Un destin commun des peuples de la Méditerranée

 

Le vaste espace méditerranéen charrie une grande diversité de contextes politiques, sociaux, culturels et religieux. L’infatigable pape François a poussé les responsables de l’Eglise catholique à assumer leurs responsabilités politiques et sociales tout autour de la Mare Nostrum où il y a des conflits, même des guerres, des inégalités et des migrants qui y perdent souvent leur vie. C’est ainsi que 58 évêques de 19 pays du bassin méditerranéen se sont réunis pour un échange historique à Bari (Italie) du 19 au 23 février.

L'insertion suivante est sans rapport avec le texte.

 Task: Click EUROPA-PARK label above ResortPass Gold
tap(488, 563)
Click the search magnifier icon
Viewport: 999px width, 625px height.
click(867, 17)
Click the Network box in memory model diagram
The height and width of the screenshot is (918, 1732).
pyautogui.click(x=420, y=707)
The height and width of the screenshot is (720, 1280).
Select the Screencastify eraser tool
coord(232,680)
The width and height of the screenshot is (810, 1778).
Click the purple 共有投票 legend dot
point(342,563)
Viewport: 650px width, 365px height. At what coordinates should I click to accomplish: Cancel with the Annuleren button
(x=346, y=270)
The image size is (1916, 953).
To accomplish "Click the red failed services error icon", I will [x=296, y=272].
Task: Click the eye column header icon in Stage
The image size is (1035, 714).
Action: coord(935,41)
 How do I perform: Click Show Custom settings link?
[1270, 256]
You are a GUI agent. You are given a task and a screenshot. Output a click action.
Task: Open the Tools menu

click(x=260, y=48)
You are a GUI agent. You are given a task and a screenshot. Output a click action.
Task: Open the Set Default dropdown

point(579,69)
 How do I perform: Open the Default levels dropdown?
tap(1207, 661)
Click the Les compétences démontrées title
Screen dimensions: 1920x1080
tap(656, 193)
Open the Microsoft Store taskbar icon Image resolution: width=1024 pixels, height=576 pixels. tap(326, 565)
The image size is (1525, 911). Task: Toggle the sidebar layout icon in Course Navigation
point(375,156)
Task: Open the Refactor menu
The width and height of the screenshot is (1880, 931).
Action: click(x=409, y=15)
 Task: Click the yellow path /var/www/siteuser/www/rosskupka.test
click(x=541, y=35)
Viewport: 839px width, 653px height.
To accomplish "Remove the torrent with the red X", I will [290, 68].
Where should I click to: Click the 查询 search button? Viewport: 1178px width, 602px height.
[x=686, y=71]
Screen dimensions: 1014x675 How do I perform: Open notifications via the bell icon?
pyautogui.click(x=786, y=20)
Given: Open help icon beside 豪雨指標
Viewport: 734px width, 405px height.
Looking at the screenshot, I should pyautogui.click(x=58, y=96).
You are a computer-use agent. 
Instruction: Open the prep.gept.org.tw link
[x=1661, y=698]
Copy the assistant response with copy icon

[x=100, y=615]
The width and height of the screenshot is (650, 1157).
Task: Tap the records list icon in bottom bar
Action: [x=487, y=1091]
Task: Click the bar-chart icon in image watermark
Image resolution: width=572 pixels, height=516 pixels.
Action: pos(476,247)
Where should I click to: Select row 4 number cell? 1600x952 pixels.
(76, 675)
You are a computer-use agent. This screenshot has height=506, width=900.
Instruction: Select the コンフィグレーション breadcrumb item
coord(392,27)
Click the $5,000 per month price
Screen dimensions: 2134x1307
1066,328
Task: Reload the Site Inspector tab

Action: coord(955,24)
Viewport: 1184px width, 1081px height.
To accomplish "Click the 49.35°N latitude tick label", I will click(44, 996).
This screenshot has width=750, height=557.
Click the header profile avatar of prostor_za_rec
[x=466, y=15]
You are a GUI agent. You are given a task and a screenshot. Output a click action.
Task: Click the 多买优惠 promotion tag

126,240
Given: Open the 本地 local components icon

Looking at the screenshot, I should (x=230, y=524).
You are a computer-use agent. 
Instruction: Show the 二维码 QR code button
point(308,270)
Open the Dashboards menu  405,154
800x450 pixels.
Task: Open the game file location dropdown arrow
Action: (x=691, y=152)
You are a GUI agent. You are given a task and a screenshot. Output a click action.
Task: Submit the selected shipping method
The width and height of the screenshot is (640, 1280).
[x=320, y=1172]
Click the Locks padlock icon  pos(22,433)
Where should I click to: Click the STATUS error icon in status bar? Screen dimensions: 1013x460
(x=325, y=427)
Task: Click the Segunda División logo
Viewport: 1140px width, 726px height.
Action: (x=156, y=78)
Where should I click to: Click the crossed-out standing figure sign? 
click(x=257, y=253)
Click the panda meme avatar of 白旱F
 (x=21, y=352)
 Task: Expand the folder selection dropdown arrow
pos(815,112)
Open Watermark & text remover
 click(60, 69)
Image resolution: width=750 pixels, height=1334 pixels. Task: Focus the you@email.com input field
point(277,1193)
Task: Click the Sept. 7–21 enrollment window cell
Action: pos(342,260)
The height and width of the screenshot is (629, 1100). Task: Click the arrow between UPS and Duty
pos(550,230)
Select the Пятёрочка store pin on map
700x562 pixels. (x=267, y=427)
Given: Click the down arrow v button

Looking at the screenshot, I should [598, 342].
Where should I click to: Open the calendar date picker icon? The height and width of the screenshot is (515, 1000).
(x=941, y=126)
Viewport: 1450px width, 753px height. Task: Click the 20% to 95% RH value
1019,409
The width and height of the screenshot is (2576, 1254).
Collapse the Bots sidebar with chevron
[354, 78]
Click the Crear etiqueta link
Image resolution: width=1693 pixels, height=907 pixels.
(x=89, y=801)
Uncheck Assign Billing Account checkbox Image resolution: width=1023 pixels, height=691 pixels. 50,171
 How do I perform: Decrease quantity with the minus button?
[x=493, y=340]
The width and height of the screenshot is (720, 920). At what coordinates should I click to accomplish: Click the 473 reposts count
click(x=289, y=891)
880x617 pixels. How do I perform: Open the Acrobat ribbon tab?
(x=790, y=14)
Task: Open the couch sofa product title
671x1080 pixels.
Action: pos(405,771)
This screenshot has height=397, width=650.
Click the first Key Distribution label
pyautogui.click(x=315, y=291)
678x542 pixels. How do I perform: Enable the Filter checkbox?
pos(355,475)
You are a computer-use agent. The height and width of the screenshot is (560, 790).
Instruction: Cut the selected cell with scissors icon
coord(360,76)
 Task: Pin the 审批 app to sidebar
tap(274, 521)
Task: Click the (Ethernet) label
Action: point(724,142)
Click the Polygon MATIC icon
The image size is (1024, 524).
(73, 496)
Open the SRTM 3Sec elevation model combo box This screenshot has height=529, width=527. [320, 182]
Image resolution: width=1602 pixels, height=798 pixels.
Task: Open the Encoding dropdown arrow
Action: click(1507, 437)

Le président de la Commission des Episcopats de l’Union Européenne, le cardinal Jean-Claude Hollerich, a bien résumé l’impression générale : « Finalement, François nous montre que Dieu n’est que dans le réel et qu’il faut se salir les mains ». Sartre aurait approuvé…

Les participants ont eu à cœur de partager leurs préoccupations avec leurs confrères, souvent à mille lieues de leurs réalités, des échanges qui comblent une lacune fondamentale, s’ils veulent promouvoir que « les peuples de la Méditerranée partagent un destin commun ». Témoignage de l’archevêque de Tunis : « La première chose qui m’a surpris, c’est de voir combien nous étions des étrangers les uns pour les autres. Nos missions sont parfois opposées : l’Europe doit accueillir les migrants qui débarquent sur ses rives, alors que moi, mon travail c’est de retenir les migrants d’Afrique subsaharienne qui veulent traverser la Méditerranée et de leur expliquer que tout n’est pas facile en Europe et qu’ils ne trouveront pas forcément du travail ».

Les évêques européens ont écouté attentivement aussi les représentants du Proche-Orient qui ont expliqué leurs expériences de coexistence avec les fidèles musulmans. Ces échanges leur ont montré une réalité méditerranéenne souvent bien sombre : la guerre en Syrie, une immense tragédie, le chaos en Irak et en Libye, l’exode des minorités chrétiennes face aux persécutions des fondamentalistes musulmans. Les évêques en sont convaincus : leurs responsabilités sont aussi de créer des espaces de dialogues plus nombreux, de créer des comités interreligieux en particulier avec les croyants musulmans, de faciliter des échanges de prêtres, de favoriser le volontariat des jeunes qui veulent en connaître d’autres de l’autre côté de la mer. L’archevêque d’Alger a précisé : « Dans nos discussions, nous ne pensons pas aux seuls chrétiens, certes nous sommes les pasteurs de nos Eglises, mais aussi de nos peuples dans toute leur diversité ».

Une réunion inédite qui nous interpelle, convoquée par les responsables italiens qui espèrent ainsi bâtir une « frontière de paix ». C’est vrai qu’avec le pape François, on peut s’attendre à tout : en septembre 2018, il avait lancé un dialogue de paix entre les deux ennemis rivaux au Soudan du Sud, le président Salva Kiir et l’ancien vice-président Riek Machar. Un conflit d’une décennie qui a fait au moins 400 000 morts selon l’ONU et 4 millions de déplacés. Désespéré, François s’était jeté à leurs pieds en les suppliant de penser à leurs peuples et en leur promettant, avec l’archevêque de Cantorbéry, Justin Welby, de venir au Soudan du Sud quand ils auront fait la paix. Ce qui est arrivé début 2020. Ils se sont demandé pardon mutuellement…La DDC y soutient l’agriculture et la sécurité alimentaire depuis plusieurs années.

Utopie ? Grâce à cet exemple, les évêques du pourtour méditerranéen peuvent aussi espérer atteindre leur but d’une paix méditerranéenne…

 

 

 

Christine von Garnier

Christine von Garnier, sociologue et journaliste, a vécu 20 ans en Namibie où elle était correspondante du Journal de Genève et de la NZZ. Elle a aussi travaillé comme sociologue dans le cadre des Eglises. Aujourd’hui, secrétaire exécutive de l’antenne suisse du Réseau Afrique Europe Foi et Justice.